Your instructions: Go through the entries below, tally each line with the string "button", and give the final number by itself.

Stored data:
•••••

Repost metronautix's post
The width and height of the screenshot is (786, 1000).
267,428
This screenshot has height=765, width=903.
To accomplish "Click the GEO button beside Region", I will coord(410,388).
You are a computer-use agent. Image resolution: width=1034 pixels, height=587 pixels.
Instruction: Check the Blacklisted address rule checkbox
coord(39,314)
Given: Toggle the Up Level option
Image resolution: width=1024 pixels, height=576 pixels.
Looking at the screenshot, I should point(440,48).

•••••

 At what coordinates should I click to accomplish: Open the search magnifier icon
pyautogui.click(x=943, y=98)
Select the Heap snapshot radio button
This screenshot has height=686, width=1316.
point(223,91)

•••••

Exercise solution: 2